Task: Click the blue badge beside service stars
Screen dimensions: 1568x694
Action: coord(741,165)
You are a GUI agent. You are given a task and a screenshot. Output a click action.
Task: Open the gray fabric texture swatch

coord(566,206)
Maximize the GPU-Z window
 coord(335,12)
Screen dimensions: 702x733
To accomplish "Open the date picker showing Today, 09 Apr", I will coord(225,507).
____________
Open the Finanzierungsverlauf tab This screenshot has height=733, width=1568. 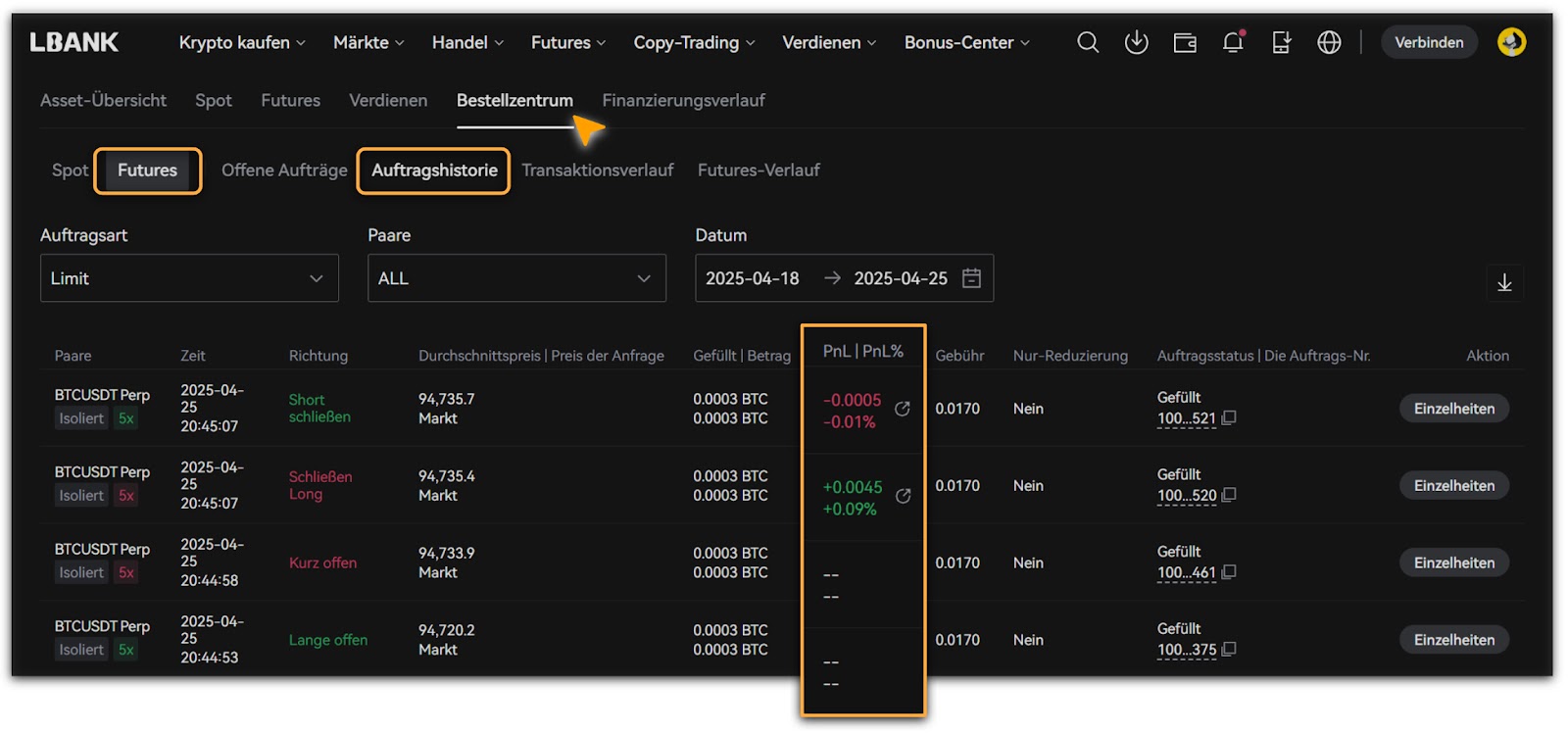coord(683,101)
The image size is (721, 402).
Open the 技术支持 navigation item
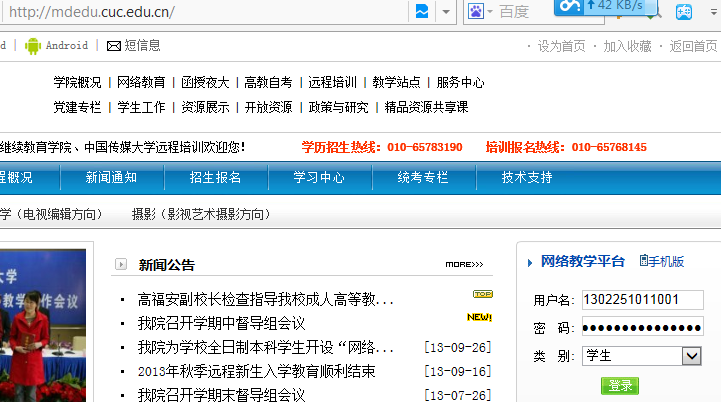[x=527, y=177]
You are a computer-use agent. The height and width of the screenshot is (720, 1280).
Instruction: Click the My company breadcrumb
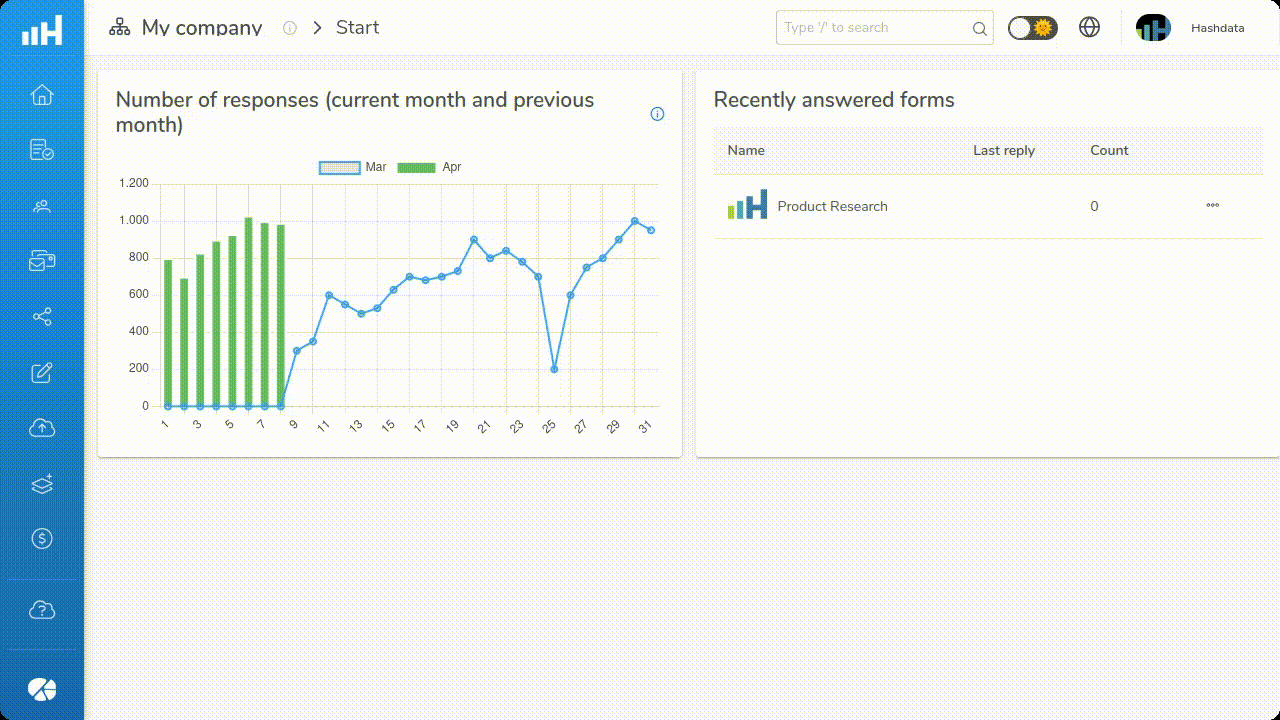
____________
- EXERCISE PROMPT: Go back to the listing above and write out the lines starting at the one with "The image size is (721, 402)." and ending at the one with "Instruction: Click the My company breadcrumb", inclusive, exactly and without pictures.

- TASK SOLUTION:
The image size is (721, 402).
Open the 技术支持 navigation item
[x=527, y=177]
You are a computer-use agent. The height and width of the screenshot is (720, 1280).
Instruction: Click the My company breadcrumb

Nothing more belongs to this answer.